§ **THE DATA**
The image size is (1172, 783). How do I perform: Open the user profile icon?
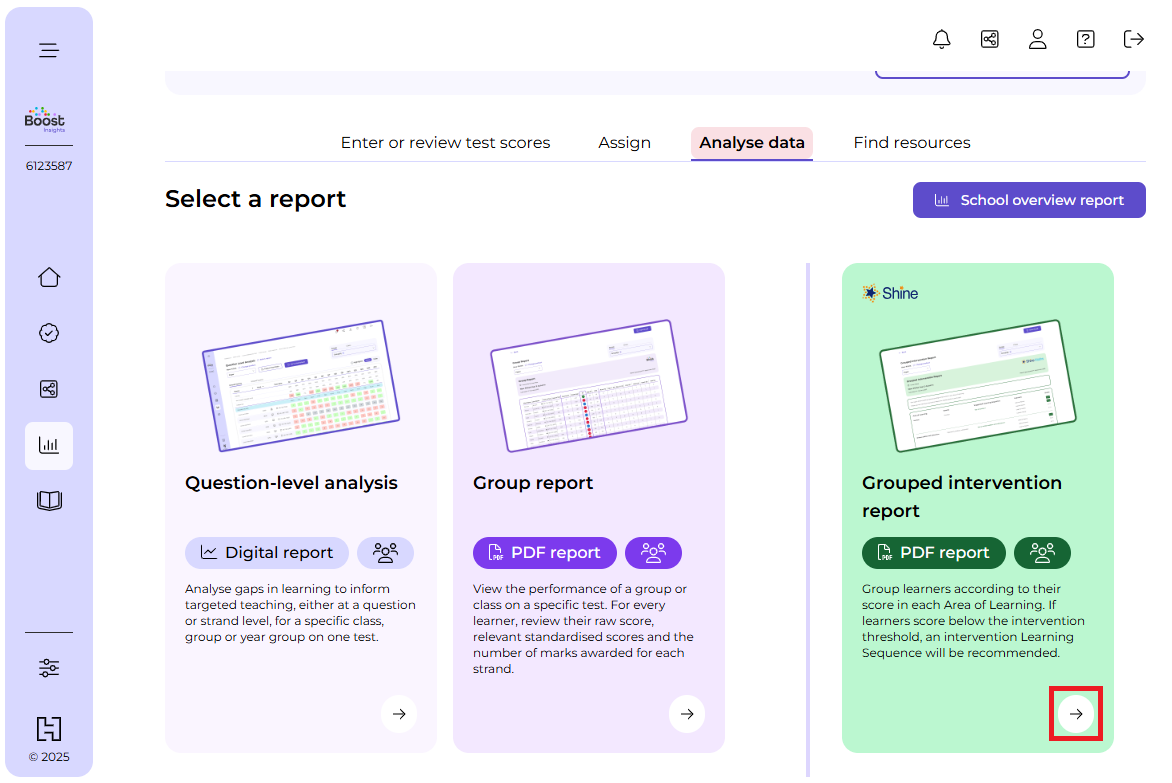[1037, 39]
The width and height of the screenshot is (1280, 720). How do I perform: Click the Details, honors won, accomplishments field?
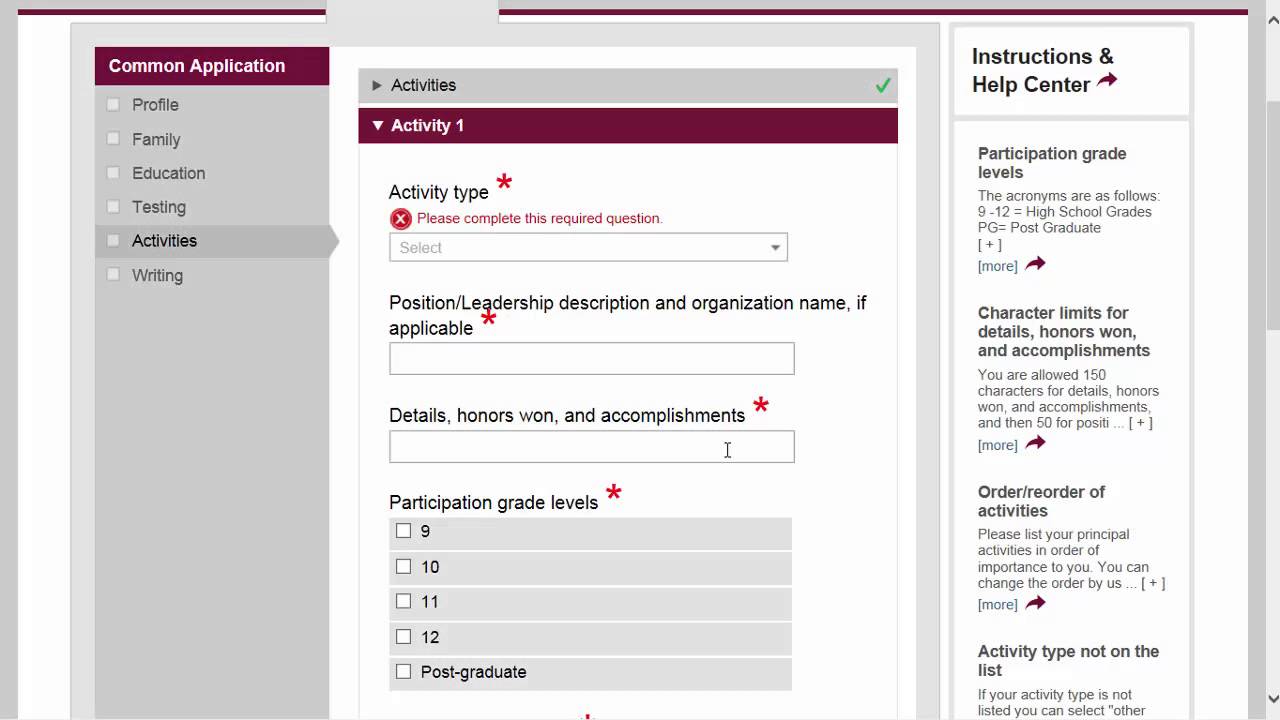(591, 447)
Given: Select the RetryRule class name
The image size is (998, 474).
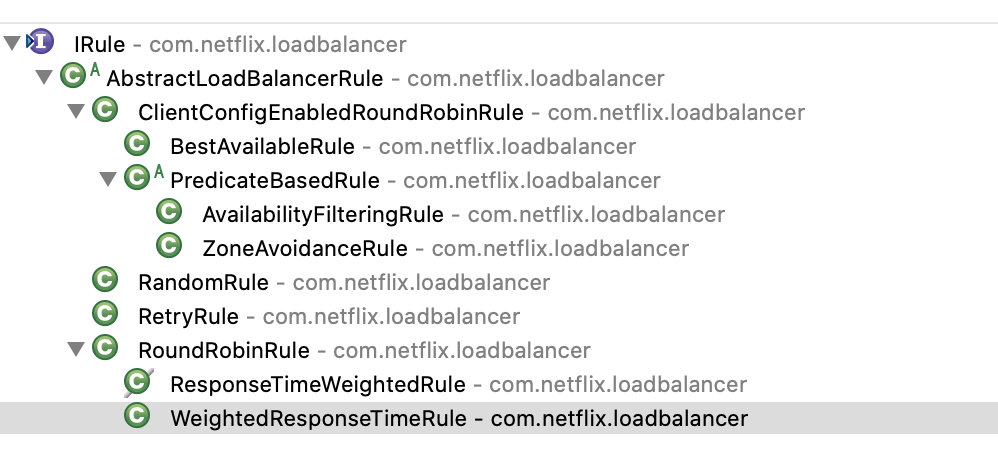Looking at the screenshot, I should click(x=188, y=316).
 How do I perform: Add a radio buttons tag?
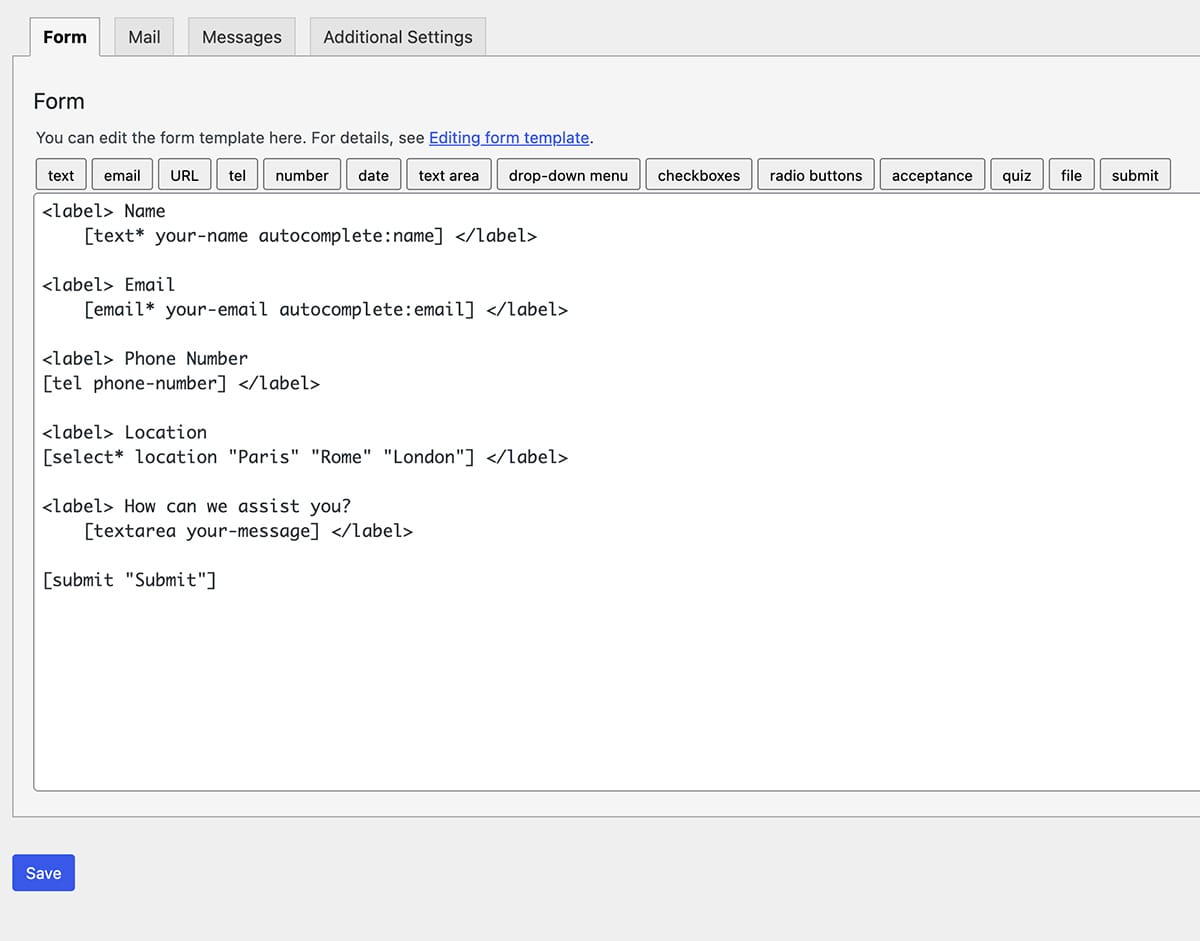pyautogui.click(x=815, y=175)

§ **EXERCISE**
Without the pictures, write out every entry precisely as it appears.

§ **ANSWER**
The image size is (1172, 783). How do I perform: Open the user profile icon?
[1037, 39]
The width and height of the screenshot is (1280, 720). How do I perform: Click the Details, honors won, accomplishments field?
(591, 447)
Given: Select the RetryRule class name
The image size is (998, 474).
Looking at the screenshot, I should click(x=188, y=316).
 How do I perform: Add a radio buttons tag?
pyautogui.click(x=815, y=175)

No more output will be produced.